■ **DATA EXCERPTS**
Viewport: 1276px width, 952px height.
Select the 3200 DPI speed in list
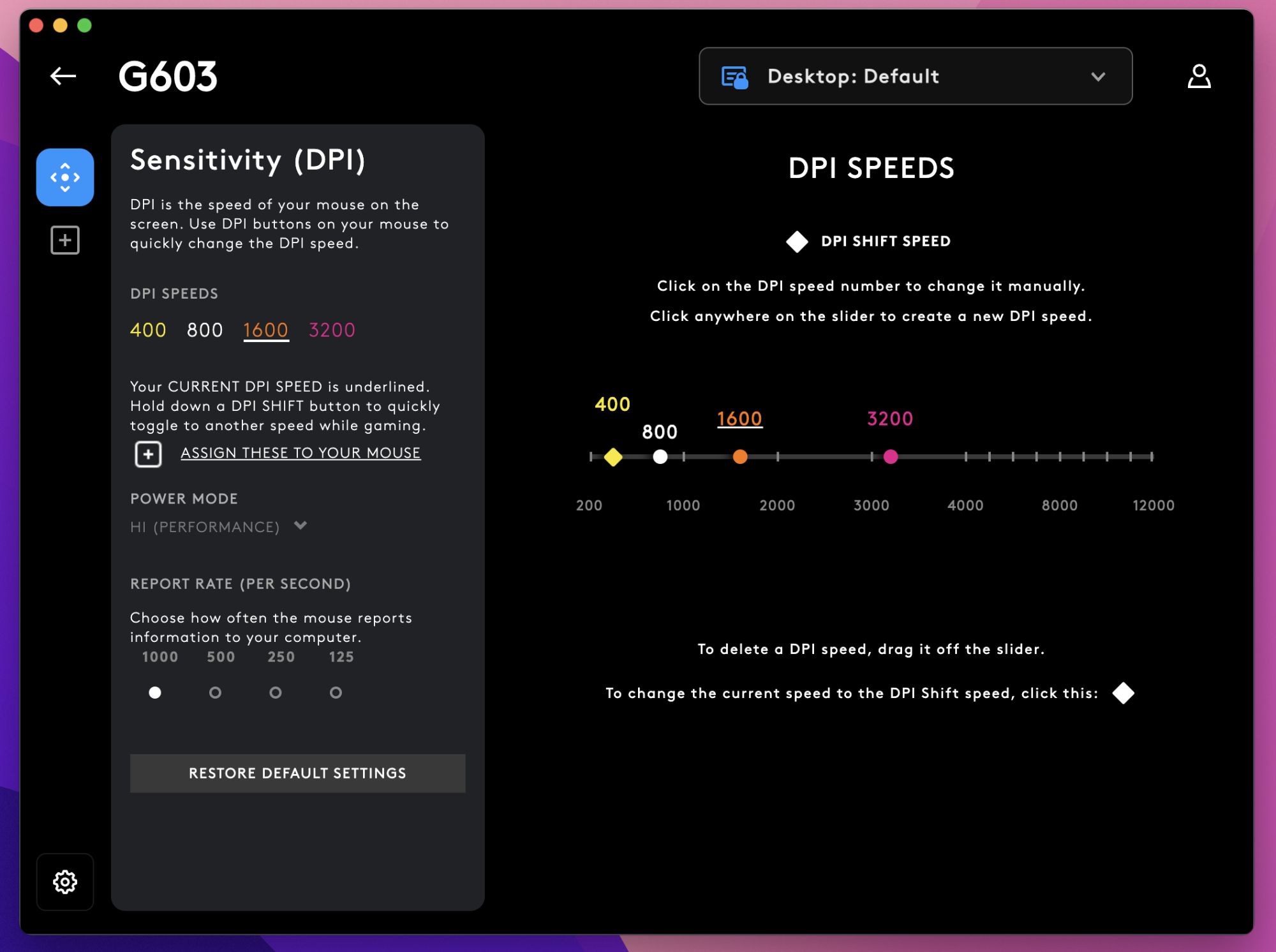[x=332, y=330]
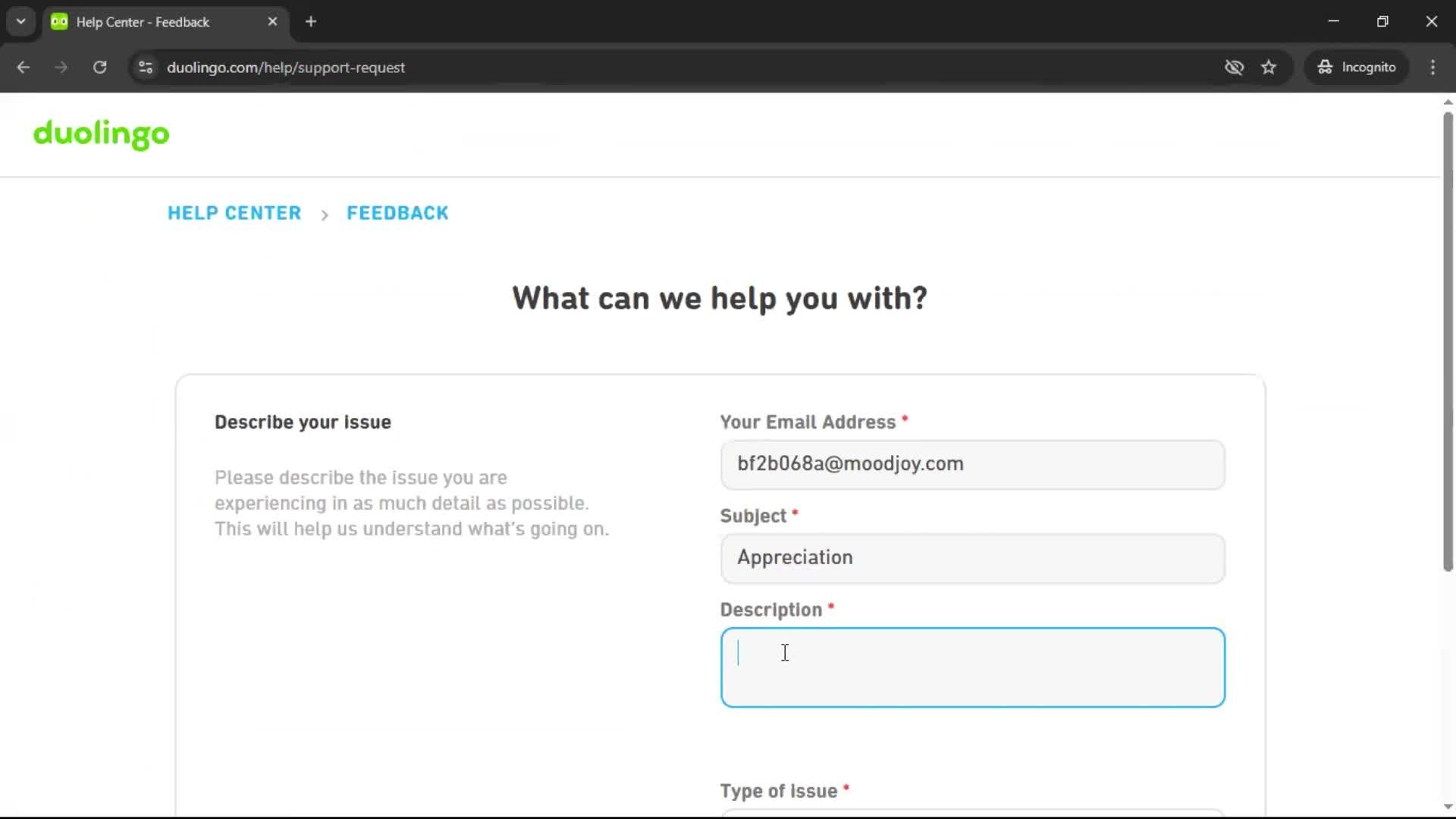This screenshot has height=819, width=1456.
Task: Click the browser address bar
Action: point(531,67)
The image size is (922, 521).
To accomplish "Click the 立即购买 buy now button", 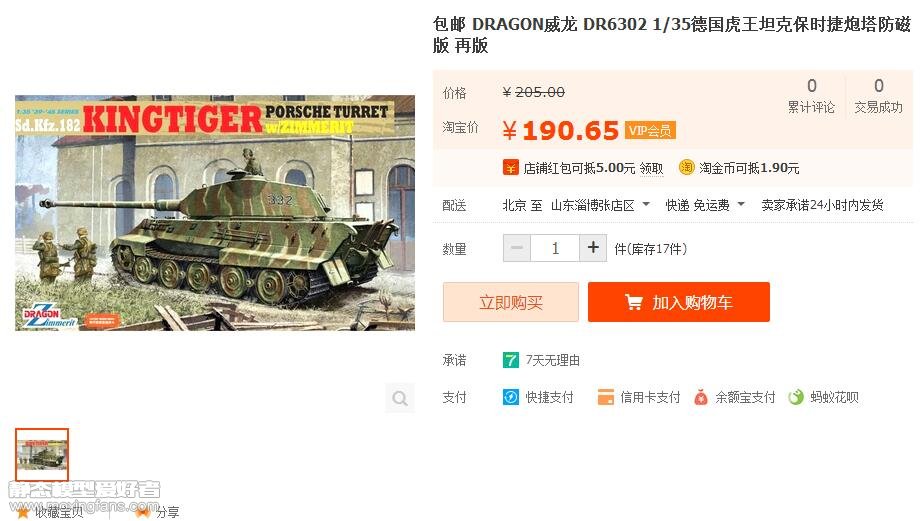I will 510,302.
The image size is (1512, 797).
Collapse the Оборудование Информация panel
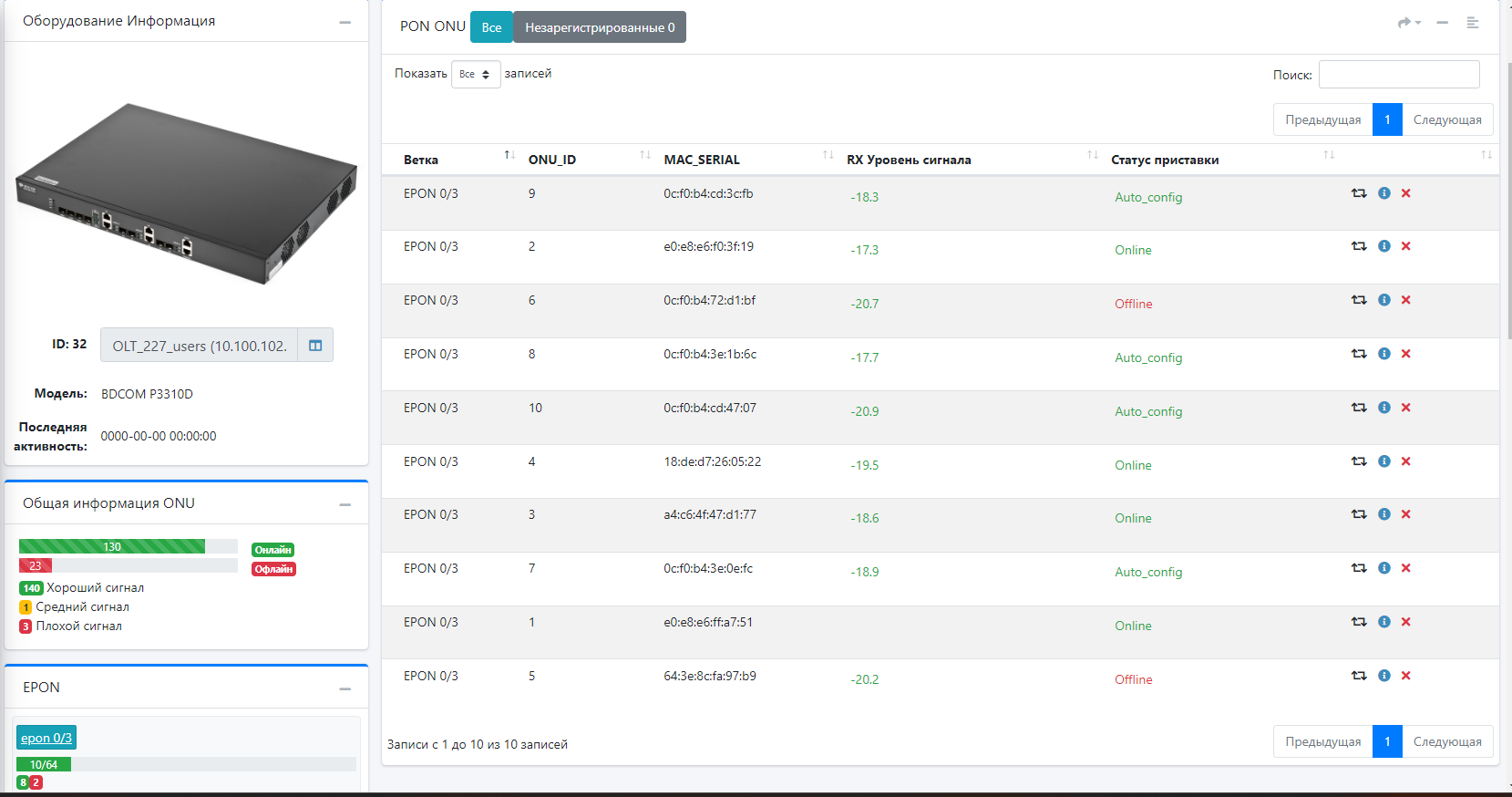pyautogui.click(x=345, y=22)
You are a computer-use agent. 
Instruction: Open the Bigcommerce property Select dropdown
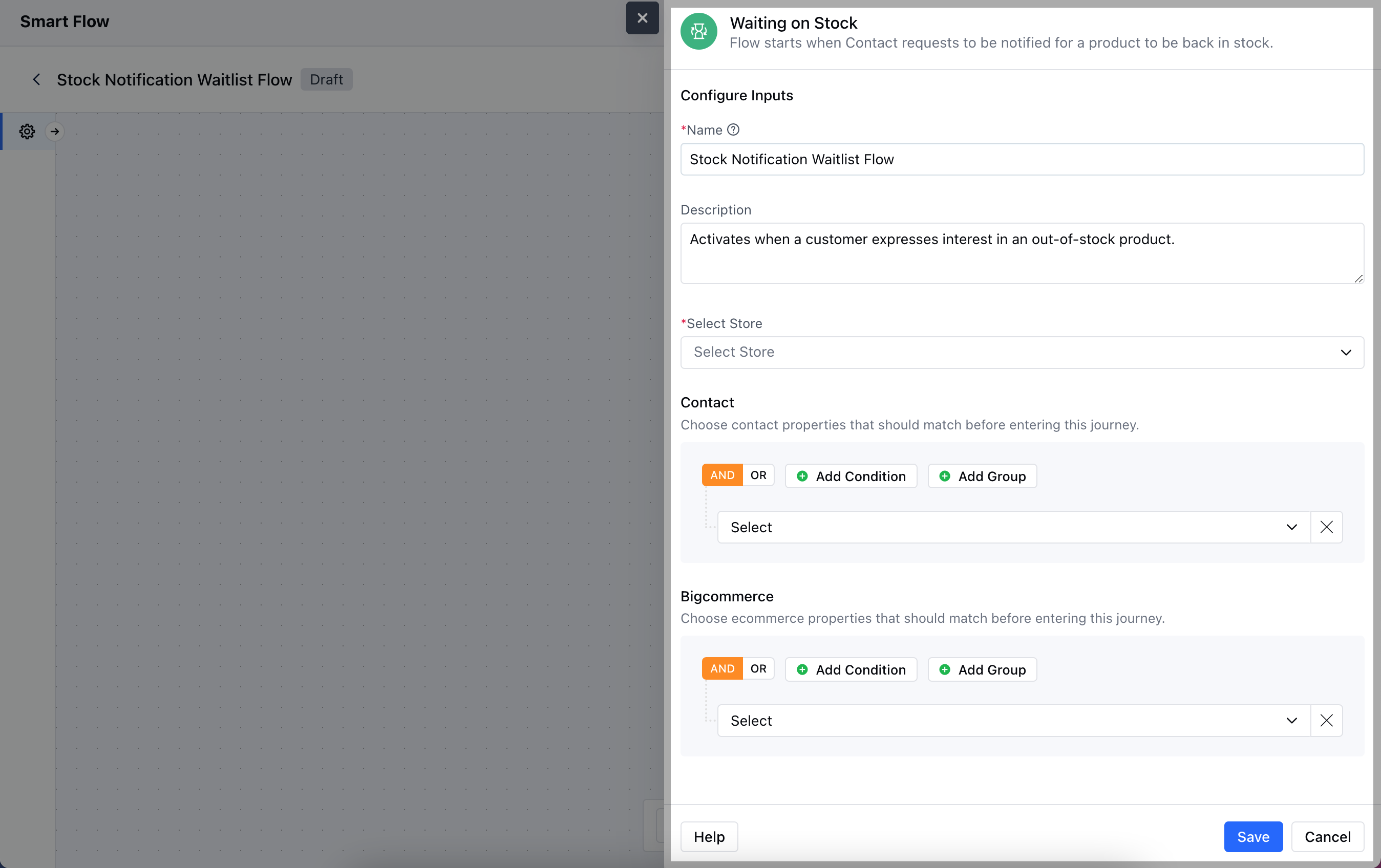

■ **GIVEN TASK**
Pick out each line of the items above that contains the word "size".

■ **OUTPUT OF THE EXERCISE**
The image size is (922, 521).
The image size is (1512, 797).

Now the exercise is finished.